И тогда находится гениально простой выход, максимально эффективный в условиях большого упорядоченного государства. Вот знаменитая статья уголовного кодекса китайской династии Тан, статье этой полторы тысячи лет: «Всякий, кто ночью беспричинно вошел к человеку в дом, наказывается 40 ударами легкими палками. Если хозяин тут же убил вошедшего, наказание ему не выносится».
То есть чужак даже за само появление в чужом доме в неурочный час и без приглашения ставил себя вне закона, оказывался преступником и подлежал наказанию; если же он наносил какой-то ущерб живущим там, то, ясное дело, получал за это по максимально возможной по закону строгости. Причем получал не от Яхве, и не от Дао, а самым немедленным, удобопонятным и неотвратимым образом — от ближайшего судейского чиновника и его судебных исполнителей. А вот хозяин, даже если пристукнул пришельца — причем не важно, пристукнул ли он его кулаком, или оглоблей, валявшейся во дворе, или мечом, висевшим на стене — не подлежал ровным счетом никакому наказанию. Никаких допустимых или недопустимых мер самообороны, никаких крючкотворских тонкостей. Не в тонкостях Бог, но в правде. Как гласит известная поговорка, в деталях, наоборот — дьявол.

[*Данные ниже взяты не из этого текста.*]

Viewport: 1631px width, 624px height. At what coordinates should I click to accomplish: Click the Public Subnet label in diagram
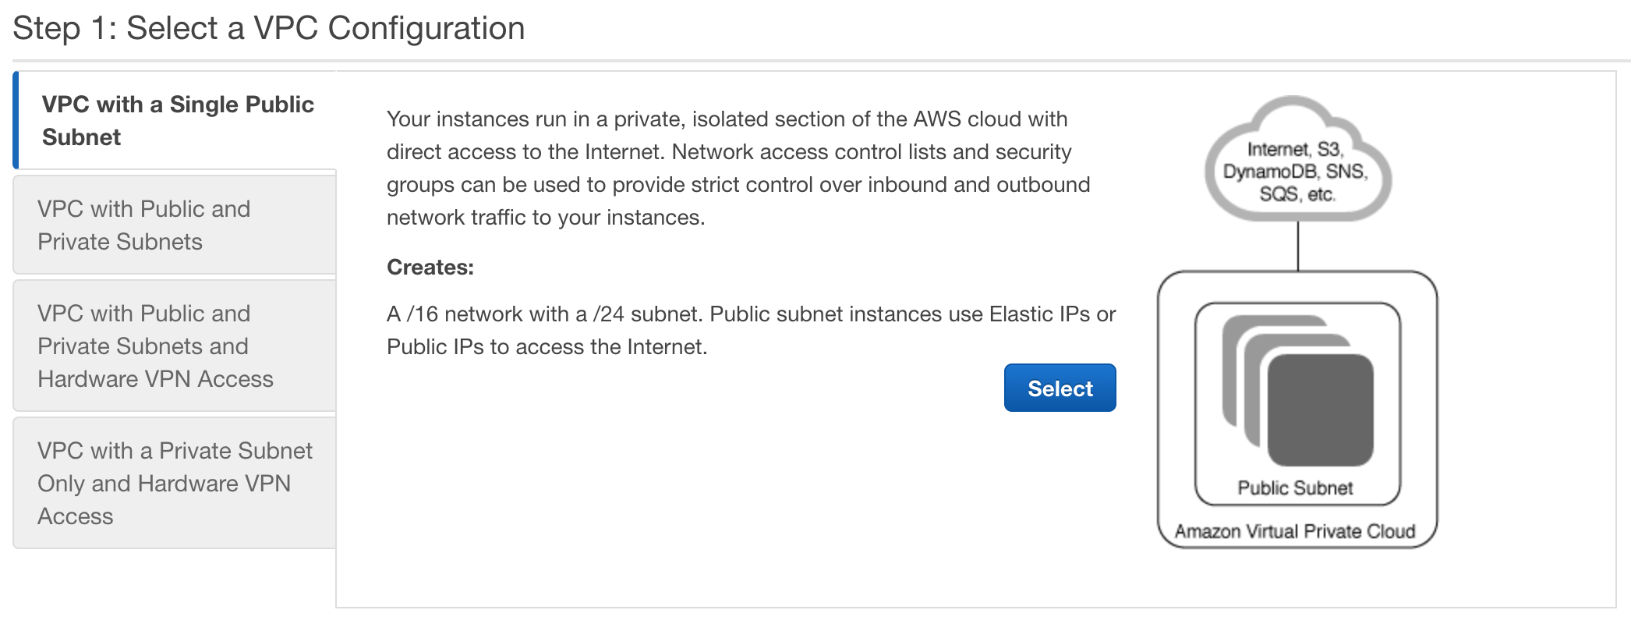pos(1295,488)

Так право сковывало чужака и вооружало хозяина.
Или вот.
Опять-таки на массе примеров показано и доказано, что поединки самцов самых разных видов, от аквариумных рыбок, ящериц до оленей и многих прочих рогатых проходят так, что даже самые благородные спортсмены могли бы позавидовать — хотя на природе бьются не за престиж, гонорар и кубок, но за куда более важную для всякого нормального живого существа возможность продолжить род. Более или менее долгий период запугивающего гарцевания параллельными курсами, когда что рыба, что лось устрашающе показывают противнику максимально возможный размер своего тела — просторный бок, растопыренные жабры и плавники, вставшую дыбом шерсть, поднятую как можно выше голову с рогами, — раньше или позже сменяется атакой. Никогда не знаешь, у кого первого сдадут нервы.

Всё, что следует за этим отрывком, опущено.